> ASSIGNMENT 1
Print, word for word, the passage of the article on the World Bank's assessment of Ghana's NHIS that begins at the words "Ghana, with its" and stops after the words "three per cent.".
> ASSIGNMENT 2
Answer these questions using the article on the World Bank's assessment of Ghana's NHIS:
(a) What population coverage did Ghana's scheme reach in 2022?
(b) What coverage figure is given for Nigeria?
(c) In which city was the training for the Tier-Three providers held?
> ASSIGNMENT 3
Pick up the article on the World Bank's assessment of Ghana's NHIS and continue it from its final sentence.

(GIVEN TEXT)

World Bank hails Ghana’s NHIS as one of the best in Africa

The World Bank says Ghana's NHIS was performing very well and “if we look across the region, the NHIS comes next to Rwanda, as the best performing scheme in terms of population coverage”

The World Bank has commended Ghana’s National Health Insurance Scheme (NHIS) for being one of the best in Africa, especially with regard to population coverage.

Ghana, with its 55% coverage in 2022, came next after Rwanda, 79%, whose coverage is compulsory.

Senegal has 19 per cent, Kenya 16 per cent and Nigeria three per cent.

A Health Economist with the World Bank, Enoch Oti Agyekum, stated this when he addressed the opening of a training in expected claims generation and submission for the Tier-Three providers in Accra yesterday.

He said the NHIS was performing very well and “if we look across the region, the NHIS comes next to Rwanda, as the best performing scheme in terms of population coverage.”

(End GIVEN TEXT)
(AVAILABLE DATA)

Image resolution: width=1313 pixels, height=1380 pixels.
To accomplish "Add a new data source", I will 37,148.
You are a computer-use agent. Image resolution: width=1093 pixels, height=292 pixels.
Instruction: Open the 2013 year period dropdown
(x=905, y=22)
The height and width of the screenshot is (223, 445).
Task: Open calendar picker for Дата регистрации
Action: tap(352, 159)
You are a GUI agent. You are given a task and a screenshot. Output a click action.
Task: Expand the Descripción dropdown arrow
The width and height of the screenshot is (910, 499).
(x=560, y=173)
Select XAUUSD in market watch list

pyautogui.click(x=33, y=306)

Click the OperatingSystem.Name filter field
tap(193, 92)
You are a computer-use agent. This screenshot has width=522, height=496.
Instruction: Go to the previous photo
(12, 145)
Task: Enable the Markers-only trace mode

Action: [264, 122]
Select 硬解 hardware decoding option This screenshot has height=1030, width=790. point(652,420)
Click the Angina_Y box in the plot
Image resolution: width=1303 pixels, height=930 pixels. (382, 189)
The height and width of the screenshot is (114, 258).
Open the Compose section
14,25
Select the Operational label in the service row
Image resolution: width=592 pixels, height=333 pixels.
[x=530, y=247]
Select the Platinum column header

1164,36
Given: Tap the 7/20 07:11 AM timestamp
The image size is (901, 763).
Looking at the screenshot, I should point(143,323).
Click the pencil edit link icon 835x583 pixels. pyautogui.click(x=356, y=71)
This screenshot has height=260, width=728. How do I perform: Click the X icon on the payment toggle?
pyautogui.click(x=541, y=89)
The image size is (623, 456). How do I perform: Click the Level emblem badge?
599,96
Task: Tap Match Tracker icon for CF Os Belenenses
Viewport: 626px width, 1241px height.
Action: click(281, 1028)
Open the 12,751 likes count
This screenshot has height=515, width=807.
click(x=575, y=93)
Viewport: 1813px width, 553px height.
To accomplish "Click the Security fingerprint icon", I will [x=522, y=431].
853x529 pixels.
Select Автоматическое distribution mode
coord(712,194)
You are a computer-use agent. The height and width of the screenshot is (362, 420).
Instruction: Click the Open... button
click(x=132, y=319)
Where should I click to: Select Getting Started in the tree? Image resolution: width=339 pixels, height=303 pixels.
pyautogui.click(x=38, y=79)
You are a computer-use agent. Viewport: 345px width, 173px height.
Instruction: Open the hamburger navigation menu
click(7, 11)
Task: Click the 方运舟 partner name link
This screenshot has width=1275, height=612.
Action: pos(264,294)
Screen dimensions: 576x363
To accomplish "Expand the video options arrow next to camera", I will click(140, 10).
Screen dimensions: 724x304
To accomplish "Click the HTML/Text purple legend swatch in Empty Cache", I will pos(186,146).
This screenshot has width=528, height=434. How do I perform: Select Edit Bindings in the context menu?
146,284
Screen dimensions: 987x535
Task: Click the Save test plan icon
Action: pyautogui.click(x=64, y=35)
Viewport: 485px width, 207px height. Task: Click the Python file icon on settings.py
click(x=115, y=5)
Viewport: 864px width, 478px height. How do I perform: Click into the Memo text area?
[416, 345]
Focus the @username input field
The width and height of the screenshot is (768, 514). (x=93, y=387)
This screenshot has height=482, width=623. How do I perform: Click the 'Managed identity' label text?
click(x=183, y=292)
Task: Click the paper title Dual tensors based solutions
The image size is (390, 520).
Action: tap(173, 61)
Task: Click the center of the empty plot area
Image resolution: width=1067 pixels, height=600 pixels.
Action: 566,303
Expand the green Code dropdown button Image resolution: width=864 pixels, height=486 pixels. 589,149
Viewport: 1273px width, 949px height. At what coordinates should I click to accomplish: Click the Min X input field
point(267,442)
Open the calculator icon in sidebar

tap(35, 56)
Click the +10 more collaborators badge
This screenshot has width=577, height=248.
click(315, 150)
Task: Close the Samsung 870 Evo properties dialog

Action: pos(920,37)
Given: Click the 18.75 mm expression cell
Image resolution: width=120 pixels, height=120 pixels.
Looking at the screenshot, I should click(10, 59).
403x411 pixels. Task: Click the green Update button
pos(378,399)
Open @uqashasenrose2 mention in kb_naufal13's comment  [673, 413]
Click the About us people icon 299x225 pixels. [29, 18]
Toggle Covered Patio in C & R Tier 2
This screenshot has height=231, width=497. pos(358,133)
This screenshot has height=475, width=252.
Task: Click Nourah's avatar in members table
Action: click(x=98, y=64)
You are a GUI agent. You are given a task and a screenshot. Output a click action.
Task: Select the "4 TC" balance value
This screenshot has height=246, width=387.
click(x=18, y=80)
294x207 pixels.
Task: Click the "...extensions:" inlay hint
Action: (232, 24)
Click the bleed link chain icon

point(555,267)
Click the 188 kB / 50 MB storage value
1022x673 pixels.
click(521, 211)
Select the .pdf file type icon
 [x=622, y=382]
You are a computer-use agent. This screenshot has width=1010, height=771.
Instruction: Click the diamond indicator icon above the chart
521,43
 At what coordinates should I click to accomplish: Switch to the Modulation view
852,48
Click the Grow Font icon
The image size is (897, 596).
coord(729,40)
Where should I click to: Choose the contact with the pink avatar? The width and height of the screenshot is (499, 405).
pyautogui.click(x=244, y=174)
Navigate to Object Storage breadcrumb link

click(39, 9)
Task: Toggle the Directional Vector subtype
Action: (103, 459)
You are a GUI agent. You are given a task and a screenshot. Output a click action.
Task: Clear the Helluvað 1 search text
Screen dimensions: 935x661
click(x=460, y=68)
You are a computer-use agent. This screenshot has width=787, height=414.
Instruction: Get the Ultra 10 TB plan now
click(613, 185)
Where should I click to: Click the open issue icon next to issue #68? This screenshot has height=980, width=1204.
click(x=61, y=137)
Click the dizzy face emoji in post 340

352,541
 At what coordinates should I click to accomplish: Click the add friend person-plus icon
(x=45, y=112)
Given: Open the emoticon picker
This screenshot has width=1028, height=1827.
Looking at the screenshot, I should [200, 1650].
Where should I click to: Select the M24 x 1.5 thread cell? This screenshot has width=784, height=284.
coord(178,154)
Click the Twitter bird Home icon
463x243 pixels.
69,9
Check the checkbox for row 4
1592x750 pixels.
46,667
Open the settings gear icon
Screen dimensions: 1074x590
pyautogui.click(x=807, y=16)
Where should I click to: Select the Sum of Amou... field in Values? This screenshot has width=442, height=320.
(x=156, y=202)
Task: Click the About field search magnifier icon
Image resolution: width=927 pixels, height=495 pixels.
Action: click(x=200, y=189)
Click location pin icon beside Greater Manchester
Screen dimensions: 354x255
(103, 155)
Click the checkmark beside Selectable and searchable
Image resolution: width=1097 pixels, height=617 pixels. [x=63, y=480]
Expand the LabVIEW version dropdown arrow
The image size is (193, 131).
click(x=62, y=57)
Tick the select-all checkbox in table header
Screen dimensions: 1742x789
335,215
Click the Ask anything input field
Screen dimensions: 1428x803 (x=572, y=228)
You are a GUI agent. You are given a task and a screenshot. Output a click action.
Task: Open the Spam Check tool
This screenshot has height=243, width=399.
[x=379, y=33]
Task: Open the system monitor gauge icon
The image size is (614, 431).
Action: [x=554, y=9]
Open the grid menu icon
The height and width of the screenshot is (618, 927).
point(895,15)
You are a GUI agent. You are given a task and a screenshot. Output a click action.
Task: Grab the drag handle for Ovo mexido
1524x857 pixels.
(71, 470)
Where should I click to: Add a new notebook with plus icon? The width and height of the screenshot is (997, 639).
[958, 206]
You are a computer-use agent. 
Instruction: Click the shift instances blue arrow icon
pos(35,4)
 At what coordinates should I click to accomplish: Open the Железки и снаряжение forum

(End AVAILABLE DATA)

> EXPECTED OUTPUT 1
Ghana, with its 55% coverage in 2022, came next after Rwanda, 79%, whose coverage is compulsory.

Senegal has 19 per cent, Kenya 16 per cent and Nigeria three per cent.

> EXPECTED OUTPUT 2
(a) 55%
(b) Three per cent
(c) Accra

> EXPECTED OUTPUT 3
“But I will even say that the NHIS is the best because the context of Rwanda is different from that of Ghana and so in terms of population coverage, if you want to clap you can do it better for Ghana,” he added.

Agyekum said what was now required was how to make the reach effective by ensuring that when people went to the facilities, they got the services they needed.

They should also not be asked to pay for the services covered under the NHIS.


Agyekum explained that in several meetings, where NHIS had been blamed for not paying on time, some of the reasons had been that the providers also delayed in submitting their claims.

The service providers often did not submit them in a quality manner that would lead to efficient delivery, he added.

The Health Economist said the World Bank recognised the numerous initiatives the NHIS had initiated, including the use of information technology (IT) to facilitate claims generation and processing.

Mr Agyekum, however, pointed out that facilities such as community-based health planning services (CHPS), health centres and maternity homes were the ones that might not benefit very much due to poor network and the lack of other amenities.

The World Bank Health Economist indicated that the training was, therefore, a proactive measure to help the participants to generate claims manually as was expected.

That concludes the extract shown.